In order to achieve the purpose, the technical scheme of the invention is realized as follows:

a device for evaluating gas production rate in a soft-package battery cell pre-charging process based on three-dimensional laser scanning comprises a three-dimensional scanner and a soft-package battery cell clamp;

soft-packaged electrical core anchor clamps are for having the mechanical fixture of flexible function, and the flexible orbit department at soft-packaged electrical core anchor clamps is established to electric core pre-charging groove, and three-dimensional scanner arranges soft-packaged electrical core anchor clamps one side in and can scan this soft-packaged electrical core anchor clamps position department.

A method for evaluating gas production rate of a soft package battery cell in a pre-charging process based on three-dimensional laser scanning comprises the following specific steps:

acquiring a three-dimensional space coordinate of a soft package battery cell to be evaluated through a three-dimensional scanner, extracting object surface information by using a Delaunay triangulation network method, and reconstructing a three-dimensional curved surface effect graph M;

step two, dividing the three-dimensional curved surface effect graph M reconstructed in the step one into N small cubes, calculating the volume of each small cube to obtain a volume Vi, and finally obtaining the total volume Vm of the soft package battery cell through superposition of the divided volumes;

the small three-dimensional scanner not only measures the volume of the soft package battery, but also is used for evaluating the appearance of the soft package battery core.

Thirdly, calculating the flatness tolerance of the reconstructed three-dimensional curved surface effect graph M of the soft package cell to be evaluated through the curved surface, finding out the sharp change in a small range on the surface of the soft package cell, and if the sharp change exceeds 1-3%, regarding the soft package cell as an unqualified soft package cell and not performing the subsequent evaluation step;

step four, pre-charging the soft-package battery cell to be evaluated, and then obtaining the total volume Vn of the soft-package battery cell by using the methods in the step one and the step two;

and step five, obtaining the gas yield Vn-Vm of the pre-charged soft-package battery cell.

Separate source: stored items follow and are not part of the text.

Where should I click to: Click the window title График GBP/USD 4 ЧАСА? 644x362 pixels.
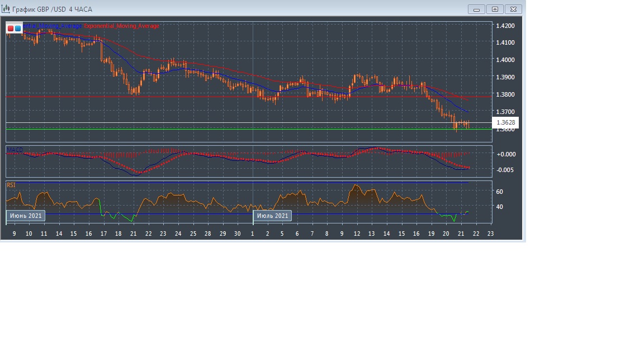click(52, 9)
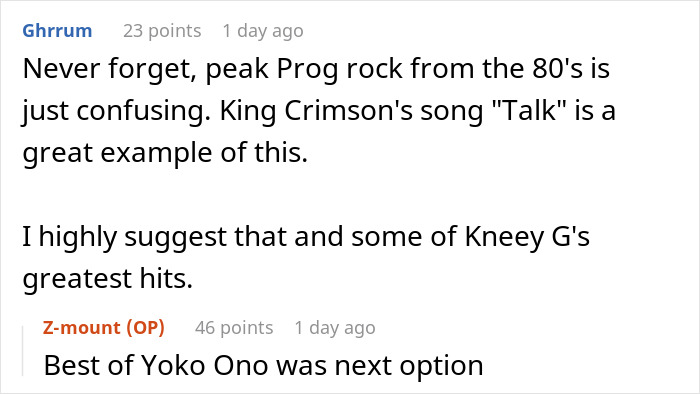The height and width of the screenshot is (394, 700).
Task: Open the Z-mount user profile link
Action: (81, 328)
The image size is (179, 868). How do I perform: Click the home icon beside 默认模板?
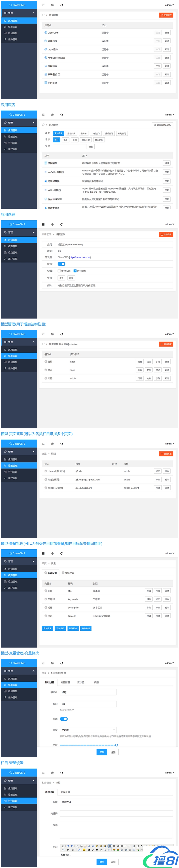point(59,74)
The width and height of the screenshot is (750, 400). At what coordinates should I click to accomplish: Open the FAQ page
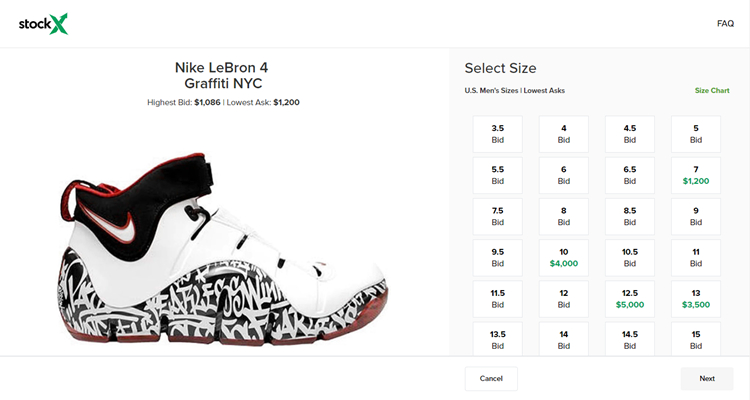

And furthermore, giving a corresponding identification code to the surface of the soft-package battery cell to be evaluated in the step one, firstly scanning the identification code by using a three-dimensional scanner, giving a unique identity mark record to the soft-package battery cell, then scanning the form of the soft-package battery cell, and correspondingly recording the gas yield of the soft-package battery cell obtained in the step five and the unique identity mark of the soft-package battery cell.

Further, in the step one, a middle seal line of the soft-package battery core is used as a reference, the soft-package battery core is divided into two working faces by the reference, the three-dimensional scanner respectively scans the two working faces, and scanning information of the two working faces is spliced to obtain a three-dimensional space coordinate of the soft-package battery core.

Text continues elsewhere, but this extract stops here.